Elogio ao esforço:Gessinger aprendeu, sozinho, a tocar instrumentos de corda, entre os quais violão, bandolim, guitarra, baixo e viola capira. No livro, ele faz um elogio ao esforço. “Vivemos uma época em que se glorifica o que é ‘casual’. Fotos sem foco, textos mal escritos, guitarras desafinadas, tudo se justifica por uma pretensa espontaneidade. Há momentos em que é necessário que seja assim, tempos de urgência. Mas, não acho que seja o caso dos tempos que correm. Talvez devéssemos ser mais ambiciosos, sonhar mais e melhor. Acabamos nos acostumando com muito pouco”, afirma. O artista critica o oba-oba do tempo presente, quando tudo parece ser possível de ser feito de um segundo para o outro.“A tecnologia traz uma armadilha: pela facilidade que a digitalização trouxe, todo mundo se acha músico, escritor, fotógrafo, diretor de cinema. A falta de aprofundamento e densidade de quem emite se reflete na falta de atenção e generosidade de quem recebe. Às vezes, parece que estamos todos falando ao mesmo tempo sem ouvirmos uns aos outros”, argumenta.

Ponto de vista

Em Mapas do Acaso, Humberto Gessinger mira o próprio umbigo e acerta em todos os homens. Ele fala da sua vida, focando em questões que dizem respeito ao ser humano, como o inevitável envelhecimento, o encontro com pessoas, livros e canções. A vontade ou necessidade de dizer o seu discurso criou a banda Engenheiros do Hawaii, em 1985, e desde então, ele é um personagem da História da cultura brasileira. Causa estranhamento a má vontade que parte da crítica demonstra diante de qualquer manifestação de Gessinger. Afinal, ele é inteligente, articulado, transita das reflexões ao humor fino.
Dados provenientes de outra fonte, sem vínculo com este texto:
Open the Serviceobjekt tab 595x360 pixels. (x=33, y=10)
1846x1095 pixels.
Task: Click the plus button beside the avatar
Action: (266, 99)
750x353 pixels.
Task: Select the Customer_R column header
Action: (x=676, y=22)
Por Marcio Renato dos Santos

Comentários

  1. Pouquíssimas pessoas tem o mesmo nível de Humberto, isso em vários quesitos, tanto em música quanto em opinião, leitura dos fatos, reflexão e expressão.
    É lamentável que a mídia dê mais atenção às porcarias passageiras tipo restart, justin,luan, o funk ou outras culturas descartáveis e de curto prazo.

    Temos muitos artistas incríveis, não precisamos do lixo que a TV nos mostra todo dia, podemos (e devemos) escolher aqueles que realmente fazem arte e tem personalidade, pessoas interessantes como Humberto.